# ProTran: Profiling the Energy of Transformers on Embedded Platforms

Shikhar Tuli<sup>®</sup>, Student Member, IEEE, and Niraj K. Jha, Fellow, IEEE

Abstract—Recently, automated design of efficient transformer models has attracted significant attention from both industry and academia. However, most works only focus on certain metrics while searching for the best-performing architecture. Furthermore, running traditional, complex, and large transformer models on low-compute edge platforms is a challenging task. In this work, we propose a framework to profile the hardware performance measures for a design space of transformer architectures – ProTran. Our framework can be used in conjunction with state-of-the-art neural architecture search techniques to obtain best-performing models that not only have high accuracy on the given task, but also minimize latency, energy consumption and peak power draw, which are important to most edge deployments.

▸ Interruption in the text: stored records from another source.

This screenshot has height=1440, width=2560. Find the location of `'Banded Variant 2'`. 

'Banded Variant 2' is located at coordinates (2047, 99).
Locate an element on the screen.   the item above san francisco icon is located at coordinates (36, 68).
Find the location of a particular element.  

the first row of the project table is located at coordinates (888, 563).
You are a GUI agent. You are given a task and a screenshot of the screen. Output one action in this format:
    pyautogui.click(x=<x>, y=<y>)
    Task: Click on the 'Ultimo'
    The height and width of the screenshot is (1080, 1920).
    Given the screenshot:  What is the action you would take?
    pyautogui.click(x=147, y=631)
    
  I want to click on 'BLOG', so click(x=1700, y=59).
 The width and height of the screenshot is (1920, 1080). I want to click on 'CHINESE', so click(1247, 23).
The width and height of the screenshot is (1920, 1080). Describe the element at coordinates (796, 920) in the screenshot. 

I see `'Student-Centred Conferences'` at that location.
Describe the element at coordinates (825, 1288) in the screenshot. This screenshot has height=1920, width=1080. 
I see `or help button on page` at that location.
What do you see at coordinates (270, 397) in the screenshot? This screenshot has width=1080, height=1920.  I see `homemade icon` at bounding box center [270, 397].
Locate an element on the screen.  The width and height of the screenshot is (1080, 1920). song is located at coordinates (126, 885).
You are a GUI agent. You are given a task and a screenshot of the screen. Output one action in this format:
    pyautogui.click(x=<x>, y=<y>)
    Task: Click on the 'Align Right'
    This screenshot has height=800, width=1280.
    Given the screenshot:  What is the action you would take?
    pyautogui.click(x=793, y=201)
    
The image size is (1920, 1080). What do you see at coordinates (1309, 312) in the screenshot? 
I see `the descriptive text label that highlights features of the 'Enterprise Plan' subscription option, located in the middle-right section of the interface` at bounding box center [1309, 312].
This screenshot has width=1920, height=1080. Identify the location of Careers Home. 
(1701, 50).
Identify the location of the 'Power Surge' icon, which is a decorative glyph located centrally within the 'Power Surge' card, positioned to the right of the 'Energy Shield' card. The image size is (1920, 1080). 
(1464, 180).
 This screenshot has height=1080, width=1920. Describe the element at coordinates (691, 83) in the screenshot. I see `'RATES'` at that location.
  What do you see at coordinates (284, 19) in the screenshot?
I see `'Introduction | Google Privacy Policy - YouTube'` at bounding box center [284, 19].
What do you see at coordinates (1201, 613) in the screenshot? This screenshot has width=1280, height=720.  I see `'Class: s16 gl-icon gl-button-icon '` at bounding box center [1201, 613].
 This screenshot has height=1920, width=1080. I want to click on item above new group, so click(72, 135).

Index Terms—Embedded platforms, machine learning, transformers.

#### I. Introduction

N recent years, self-attention-based transformer models [1, 2] have achieved state-of-the-art results on tasks that span the natural language processing (NLP), and recently, even the computer vision domain [3]. Increasing computational power and large-scale pre-training datasets has resulted in an explosion in the architecture size of transformer models [4], much beyond the state-of-the-art convolutional neural networks (CNNs). For instance, the Megatron Tuning-NLG [4] has 530B trainable model parameters compared to only 928M trainable model parameters in BiT (which uses ResNet-152 with every hidden layer widened by a factor of four, i.e., ResNet-152x4) [5, 6]. However, such massive transformer architectures are not amenable to be run on mobile edge devices, due to a much lower compute budget and memory size.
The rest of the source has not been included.